(WHAT YOU SHOULD DO): Retype the line containing "Task: Click the" and each later line through the end of the listing, exactly as written, with no other lines.

(SOURCE DATA):
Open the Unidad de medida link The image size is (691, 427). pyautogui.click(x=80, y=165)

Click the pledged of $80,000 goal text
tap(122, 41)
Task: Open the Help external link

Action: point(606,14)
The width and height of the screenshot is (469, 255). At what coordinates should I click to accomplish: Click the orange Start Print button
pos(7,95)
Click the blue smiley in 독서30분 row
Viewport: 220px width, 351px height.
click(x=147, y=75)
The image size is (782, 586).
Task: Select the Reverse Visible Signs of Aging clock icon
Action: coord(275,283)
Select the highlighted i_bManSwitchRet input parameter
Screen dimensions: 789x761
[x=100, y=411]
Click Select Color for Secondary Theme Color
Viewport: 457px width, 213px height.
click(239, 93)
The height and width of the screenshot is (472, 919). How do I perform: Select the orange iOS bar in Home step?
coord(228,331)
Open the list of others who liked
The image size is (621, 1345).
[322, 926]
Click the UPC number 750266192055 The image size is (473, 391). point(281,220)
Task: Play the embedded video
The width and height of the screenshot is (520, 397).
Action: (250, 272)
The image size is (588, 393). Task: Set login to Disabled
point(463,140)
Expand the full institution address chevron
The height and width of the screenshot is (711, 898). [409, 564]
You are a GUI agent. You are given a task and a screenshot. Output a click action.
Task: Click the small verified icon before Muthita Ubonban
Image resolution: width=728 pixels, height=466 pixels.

(COMPLETED EXERCISE):
Task: Click the small verified icon before Muthita Ubonban
Image resolution: width=728 pixels, height=466 pixels.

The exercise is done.